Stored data
────

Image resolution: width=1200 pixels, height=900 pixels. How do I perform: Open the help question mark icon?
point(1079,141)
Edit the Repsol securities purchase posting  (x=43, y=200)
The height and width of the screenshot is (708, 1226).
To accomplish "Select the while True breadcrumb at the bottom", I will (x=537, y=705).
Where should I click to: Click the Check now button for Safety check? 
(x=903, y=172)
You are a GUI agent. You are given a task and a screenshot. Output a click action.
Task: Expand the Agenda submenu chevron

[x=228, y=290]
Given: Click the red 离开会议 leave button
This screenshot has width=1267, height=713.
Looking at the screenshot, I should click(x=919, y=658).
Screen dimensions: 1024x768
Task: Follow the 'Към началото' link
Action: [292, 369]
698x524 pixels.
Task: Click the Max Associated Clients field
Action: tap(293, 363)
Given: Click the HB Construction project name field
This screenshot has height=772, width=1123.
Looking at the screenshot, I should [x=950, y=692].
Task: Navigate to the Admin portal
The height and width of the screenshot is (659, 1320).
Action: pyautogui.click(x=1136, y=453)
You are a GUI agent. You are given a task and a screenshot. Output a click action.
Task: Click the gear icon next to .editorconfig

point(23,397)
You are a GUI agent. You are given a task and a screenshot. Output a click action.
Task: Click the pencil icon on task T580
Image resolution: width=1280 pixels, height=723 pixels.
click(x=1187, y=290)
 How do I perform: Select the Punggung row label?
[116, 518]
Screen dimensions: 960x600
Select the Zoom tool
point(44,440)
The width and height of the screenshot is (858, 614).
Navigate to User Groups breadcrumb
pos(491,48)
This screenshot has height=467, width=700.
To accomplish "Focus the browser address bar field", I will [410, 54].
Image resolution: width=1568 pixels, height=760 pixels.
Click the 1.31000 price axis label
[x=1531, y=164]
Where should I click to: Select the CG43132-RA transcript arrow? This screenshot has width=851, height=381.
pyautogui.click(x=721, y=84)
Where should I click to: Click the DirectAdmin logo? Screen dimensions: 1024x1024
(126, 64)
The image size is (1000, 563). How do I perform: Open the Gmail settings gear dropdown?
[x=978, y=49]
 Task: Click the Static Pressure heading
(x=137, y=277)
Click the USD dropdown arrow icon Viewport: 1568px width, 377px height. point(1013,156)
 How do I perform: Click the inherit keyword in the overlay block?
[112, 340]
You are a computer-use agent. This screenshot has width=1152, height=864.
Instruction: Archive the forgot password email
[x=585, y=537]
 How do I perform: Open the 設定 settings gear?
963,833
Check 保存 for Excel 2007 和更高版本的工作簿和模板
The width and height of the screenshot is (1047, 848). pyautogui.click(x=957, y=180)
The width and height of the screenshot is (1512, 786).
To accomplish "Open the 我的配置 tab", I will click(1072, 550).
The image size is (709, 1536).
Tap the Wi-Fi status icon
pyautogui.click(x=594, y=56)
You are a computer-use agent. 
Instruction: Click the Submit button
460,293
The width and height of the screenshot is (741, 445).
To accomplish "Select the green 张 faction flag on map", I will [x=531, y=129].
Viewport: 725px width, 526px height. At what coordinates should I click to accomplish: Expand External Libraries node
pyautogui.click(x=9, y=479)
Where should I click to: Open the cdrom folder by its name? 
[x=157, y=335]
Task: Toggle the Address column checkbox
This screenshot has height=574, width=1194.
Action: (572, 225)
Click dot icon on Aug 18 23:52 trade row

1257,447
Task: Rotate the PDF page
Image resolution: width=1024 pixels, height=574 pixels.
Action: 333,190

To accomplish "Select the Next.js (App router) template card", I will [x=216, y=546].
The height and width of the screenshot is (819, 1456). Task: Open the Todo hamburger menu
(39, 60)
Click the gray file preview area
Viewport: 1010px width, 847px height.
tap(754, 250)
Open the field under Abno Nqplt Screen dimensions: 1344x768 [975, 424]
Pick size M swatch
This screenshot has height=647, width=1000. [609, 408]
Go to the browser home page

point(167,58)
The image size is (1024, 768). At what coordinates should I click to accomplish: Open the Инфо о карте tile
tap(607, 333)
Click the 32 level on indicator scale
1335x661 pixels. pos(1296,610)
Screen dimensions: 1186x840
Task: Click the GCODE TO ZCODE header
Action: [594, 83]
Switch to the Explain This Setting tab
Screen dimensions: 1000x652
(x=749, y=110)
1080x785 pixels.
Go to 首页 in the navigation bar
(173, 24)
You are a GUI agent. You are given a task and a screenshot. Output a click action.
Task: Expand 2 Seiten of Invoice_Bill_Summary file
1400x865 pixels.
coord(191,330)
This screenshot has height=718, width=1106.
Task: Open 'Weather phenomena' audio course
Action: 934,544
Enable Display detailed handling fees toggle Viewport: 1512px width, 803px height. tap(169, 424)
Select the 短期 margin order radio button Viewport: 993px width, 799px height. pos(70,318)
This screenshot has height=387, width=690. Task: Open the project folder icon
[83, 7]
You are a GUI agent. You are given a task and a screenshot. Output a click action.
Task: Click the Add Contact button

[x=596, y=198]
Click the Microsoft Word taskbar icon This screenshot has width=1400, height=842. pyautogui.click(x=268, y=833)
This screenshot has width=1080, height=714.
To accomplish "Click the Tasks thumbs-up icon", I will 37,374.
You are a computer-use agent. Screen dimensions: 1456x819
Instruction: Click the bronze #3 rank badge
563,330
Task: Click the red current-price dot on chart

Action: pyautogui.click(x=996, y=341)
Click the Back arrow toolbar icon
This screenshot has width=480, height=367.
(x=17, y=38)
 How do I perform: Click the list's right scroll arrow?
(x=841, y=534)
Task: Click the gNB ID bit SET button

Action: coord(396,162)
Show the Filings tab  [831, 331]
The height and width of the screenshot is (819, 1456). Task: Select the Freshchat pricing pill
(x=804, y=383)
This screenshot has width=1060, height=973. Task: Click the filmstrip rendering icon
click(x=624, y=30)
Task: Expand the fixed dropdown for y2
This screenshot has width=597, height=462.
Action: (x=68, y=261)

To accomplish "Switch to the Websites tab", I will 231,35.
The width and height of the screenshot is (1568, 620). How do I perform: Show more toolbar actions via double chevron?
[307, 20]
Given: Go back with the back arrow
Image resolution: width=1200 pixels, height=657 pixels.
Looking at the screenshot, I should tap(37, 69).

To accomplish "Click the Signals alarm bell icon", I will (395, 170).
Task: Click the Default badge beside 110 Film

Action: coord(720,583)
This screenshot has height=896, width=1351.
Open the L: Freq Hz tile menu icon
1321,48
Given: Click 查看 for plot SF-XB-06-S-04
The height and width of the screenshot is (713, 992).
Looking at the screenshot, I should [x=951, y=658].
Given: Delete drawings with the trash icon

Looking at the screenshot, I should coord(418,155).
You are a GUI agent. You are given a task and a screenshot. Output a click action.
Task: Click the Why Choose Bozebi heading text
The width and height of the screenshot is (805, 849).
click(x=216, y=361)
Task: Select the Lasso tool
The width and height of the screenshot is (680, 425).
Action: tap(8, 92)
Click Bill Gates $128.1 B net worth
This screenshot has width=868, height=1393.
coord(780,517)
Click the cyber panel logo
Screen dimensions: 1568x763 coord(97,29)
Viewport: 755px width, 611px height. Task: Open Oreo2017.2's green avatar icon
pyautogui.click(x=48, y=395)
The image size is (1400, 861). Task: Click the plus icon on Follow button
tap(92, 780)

────

DESCRIPTION OF THE TASK —
Each line above that contains the word "will" must be copied.

SOLUTION TO THIS EXERCISE —
To accomplish "Select the while True breadcrumb at the bottom", I will (x=537, y=705).
To accomplish "Focus the browser address bar field", I will [410, 54].
To accomplish "Open the 我的配置 tab", I will click(1072, 550).
To accomplish "Select the green 张 faction flag on map", I will [x=531, y=129].
To accomplish "Select the Next.js (App router) template card", I will [x=216, y=546].
To accomplish "Click the Tasks thumbs-up icon", I will 37,374.
To accomplish "Switch to the Websites tab", I will 231,35.
To accomplish "Click the Signals alarm bell icon", I will (395, 170).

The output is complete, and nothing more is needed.